STUDY QUESTIONS:
**a.** Answer each question using the passage on Japanese Canadians in Toronto:
(i) How many Japanese were living in Canada by 1914?
(ii) In what year was the Ubukata Bursary established?
(iii) About how many families made up the Toronto community until 1941?
**b.** In one to three sentences, explain why the passage on Japanese Canadians in Toronto calls the cultural centre a monument to the Issei.
**c.** Update the passage on Japanese Canadians in Toronto, starting with "Japanese migration to" and going on through "Royal Ontario Museum.", replacing "partners" with "associates".

PROVIDED TEXT:
• • • • •

The Japanese Canadian Cultural Centre stands as a monument to the Issei—the pioneers of the community who ventured across the Pacific at the turn of the century to establish roots in Canada. The cultural centre provides a venue for Toronto’s 20,000 Japanese Canadians to express pride in their heritage, and for other Torontonians to experience Japanese cultural traditions, such as ikebana (the art of flower arranging) and martial arts (kendo, judo, karate, and iaido).
Japanese migration to Canada occurred during the first two decades of the 20th century. Early settlers were from Japan’s farming and fishing villages. By 1914, there were 10,000 Japanese in Canada, mostly young men who had settled primarily in Vancouver and Victoria.
A photo of J. Kono, dated 1885, is the earliest evidence of Japanese settlement in Ontario. The first Japanese names to appear in the City of Toronto Directory were Kenji Ishikawa and Shigesaburo Ubukata in 1897. The two partners were silk jobbers who expanded their business into an enterprise with offices across Canada. Today, the Ubukata Bursary, established in 1926, is still available to Japanese-born students at the University of Toronto. Another prominent member of the early Toronto community was Takatsuna Kurata, who became an assistant curator at the Royal Ontario Museum.
Until 1941, the Toronto community consisted of approximately six families. Merchants sold imported Japanese wares, and others worked in hotels and restaurants, or were employed by the Canadian Pacific Railway. Following the bombing of Pearl Harbor by Japan, the Canadian government ordered the removal of Japanese Canadians from an area within 160 km of the Pacific coast. As the Second World War drew to a close, Japanese Canadians began to move east to other parts of Canada.

• • • • •

GIVEN MATERIAL:

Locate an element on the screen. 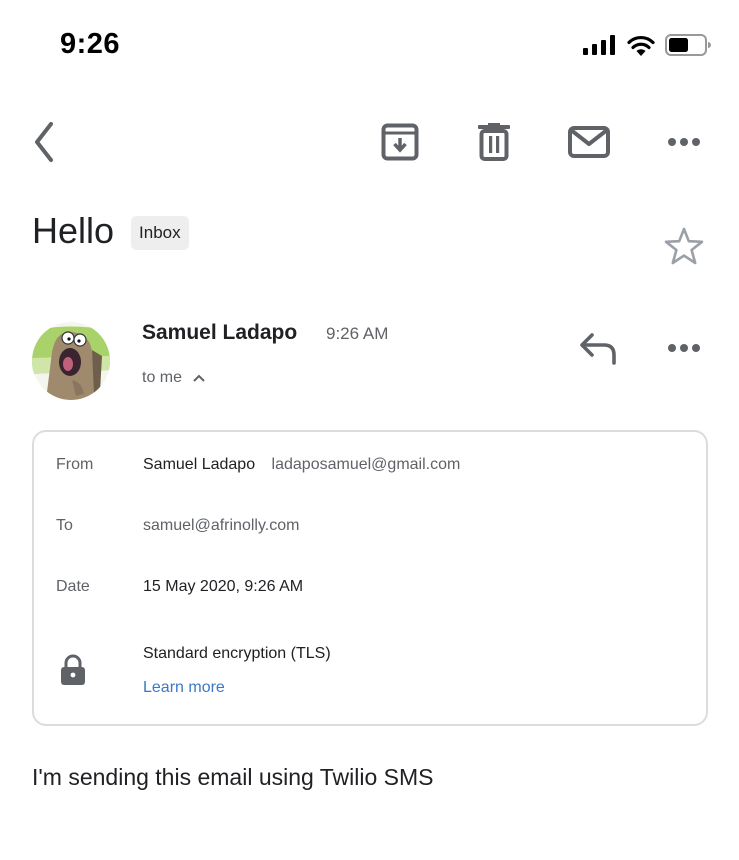 The image size is (739, 860). trash-icon is located at coordinates (494, 142).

• • • • •

LIST OF ANSWERS:
**a.**
(i) 10,000
(ii) 1926
(iii) Approximately six

**b.** The Issei were the community's pioneers, who crossed the Pacific at the turn of the century to establish roots in Canada. The centre stands in their honor.

**c.**
Japanese migration to Canada occurred during the first two decades of the 20th century. Early settlers were from Japan’s farming and fishing villages. By 1914, there were 10,000 Japanese in Canada, mostly young men who had settled primarily in Vancouver and Victoria.
A photo of J. Kono, dated 1885, is the earliest evidence of Japanese settlement in Ontario. The first Japanese names to appear in the City of Toronto Directory were Kenji Ishikawa and Shigesaburo Ubukata in 1897. The two associates were silk jobbers who expanded their business into an enterprise with offices across Canada. Today, the Ubukata Bursary, established in 1926, is still available to Japanese-born students at the University of Toronto. Another prominent member of the early Toronto community was Takatsuna Kurata, who became an assistant curator at the Royal Ontario Museum.